=== Document text ===
Skip to main content
The Evals page is where you configure evaluators, run them against traces or datasets, and track regression over time.

Sub-sections

  • Results — every eval result your app has triggered, newest first.
  • Datasets — curated trace collections used as fixed test inputs for regression. Open a dataset to see its runs and trigger new ones.
  • Evaluators — built-in + custom evaluators you can trigger.

Results

One row per eval result. Columns: trace ID, evaluator, metric, score, label, latency, timestamp. Click any row for the reasoning (LLM evals) or the rule output.

Filters

A filter bar above the results table narrows the list. All filter state lives in the URL, so any filtered view is shareable — bookmark it or paste the URL into a PR comment.
  • Project — scope results to a single project in the current organization.
  • Metric — restrict to one evaluator’s metric (options come from the public eval catalog at GET /v1/eval-catalog).
  • Score rangemin and max inputs accept a float between 0.0 and 1.0. Values outside that range are ignored, and if min > max the conflicting value is dropped.
  • Date range — last 1h / 24h / 7d / 30d presets that map to from / to timestamps.
  • Clear — resets every active filter and removes each param from the URL.
These map 1:1 to the query parameters on GET /v1/eval: project_id, metric, score_min, score_max, from, to.

Export

The Export button at the top-right of the results table downloads the current filtered list as CSV or JSONL. Clicking it opens a small menu with:
  • Include reasoning — when checked, the LLM-judge rationale column is included (truncated to 500 characters per row). Off by default because rationales can be long and multiline, which makes CSVs unwieldy.
  • Download as CSVevals-YYYY-MM-DD.csv.
  • Download as JSONLevals-YYYY-MM-DD.jsonl, one JSON object per line.
Row caps are per plan: 100 for Starter, 5,000 for Pro/Team. If the export hits the cap, a toast appears indicating how many rows were returned and suggests either tighter filters or a plan upgrade.

Datasets

A dataset is a named set of trace IDs. Create one by:
  • Selecting traces from the Traces page and choosing Add to dataset
  • Filtering in the Feedback page and pushing highly-rated or highly-disputed traces into a dataset
  • Uploading a JSONL file via the dashboard or POST /v1/datasets
Every dataset has a stable ID — reference it from CI to run regression on every PR.

Runs

Runs live inside each dataset’s detail page — open Datasets, pick a dataset, and the runs panel lists every batch executed against it. Click Run evaluators on a dataset to trigger an evaluator over every trace in it. The resulting run is a row in that panel showing:
  • Dataset + evaluator + metric
  • Completion status and progress
  • Aggregate score (mean, median, histogram)
  • Pass/fail ratio if the metric is categorical
Runs can be compared pairwise — pick two runs over the same dataset and the dashboard diffs them by trace, highlighting regressions.
=== Record excerpts ===
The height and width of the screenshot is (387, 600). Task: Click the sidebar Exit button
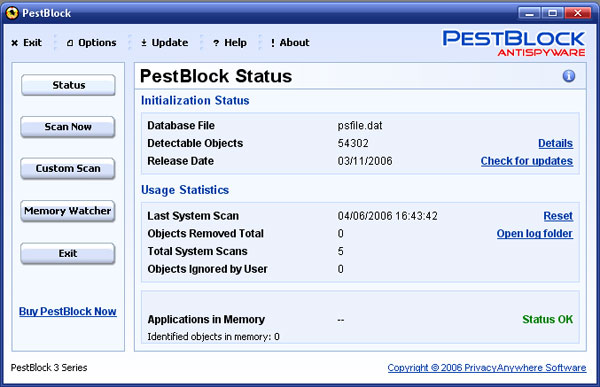point(68,253)
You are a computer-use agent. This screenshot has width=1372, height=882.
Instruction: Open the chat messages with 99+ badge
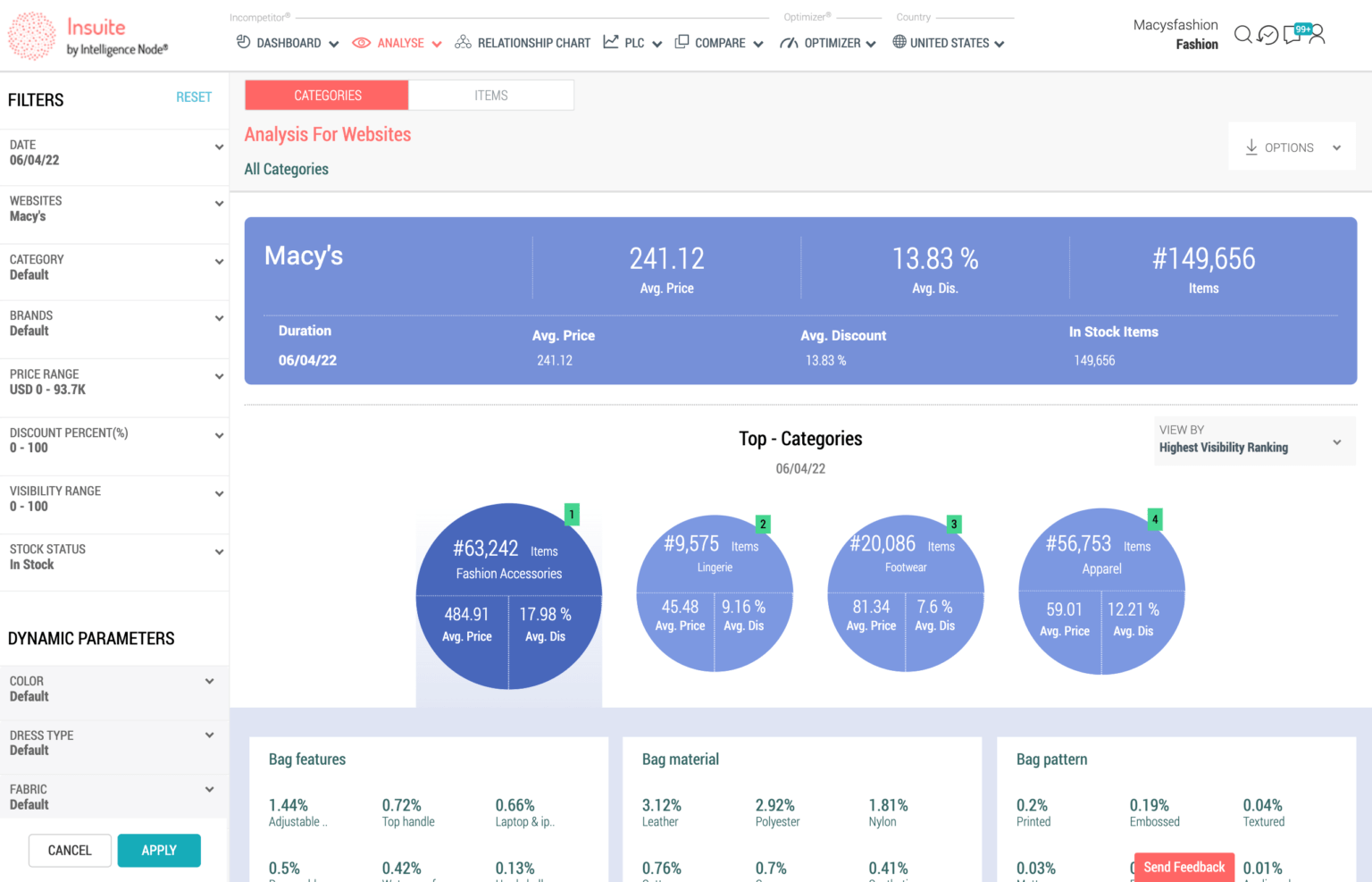pos(1293,35)
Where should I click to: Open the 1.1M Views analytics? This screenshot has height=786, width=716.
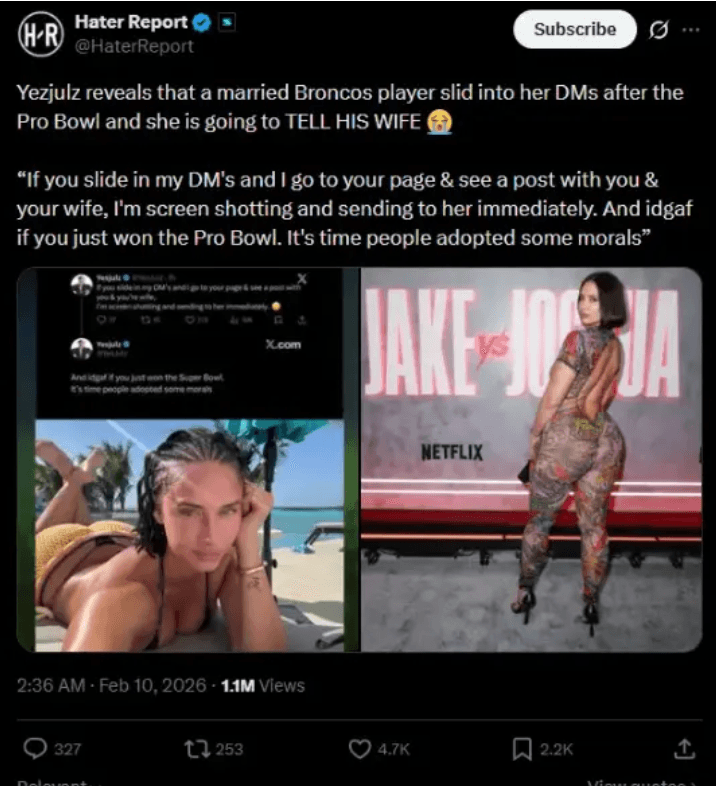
===
- _Exercise 1_:
Transcribe the Evals documentation from "Skip to main" to "the rule output.".
- _Exercise 2_:
Write the next part of the Evals documentation, starting right after its final sentence.

- _Exercise output 1_:
Skip to main content
The Evals page is where you configure evaluators, run them against traces or datasets, and track regression over time.

Sub-sections

  • Results — every eval result your app has triggered, newest first.
  • Datasets — curated trace collections used as fixed test inputs for regression. Open a dataset to see its runs and trigger new ones.
  • Evaluators — built-in + custom evaluators you can trigger.

Results

One row per eval result. Columns: trace ID, evaluator, metric, score, label, latency, timestamp. Click any row for the reasoning (LLM evals) or the rule output.

- _Exercise output 2_:
Export a run

The run detail page has an Export button in the header that downloads the full run — metadata, per-item scores, and any LLM-judge reasoning — as a single JSON file named eval-run-<id>.json. Useful for archiving, sharing with reviewers, or diffing across runs outside the dashboard.

Evaluators

Built-in evaluators (always available):
EvaluatorTypeMeasures
correctnessllmDoes the output match the ground-truth answer?
hallucinationllmDoes the output contain claims not grounded in retrieved context?
relevancellmDoes the output address what was asked?
toxicityllmIs the output safe and non-toxic?
json_schemaruleDoes the output match a provided JSON Schema?
latency_p95ruleIs trace latency under a threshold?
has_citationruleDoes the output include a citation pattern?
Custom evaluators can be created from the Evaluators tab — provide a rubric (LLM) or a Python function (rule).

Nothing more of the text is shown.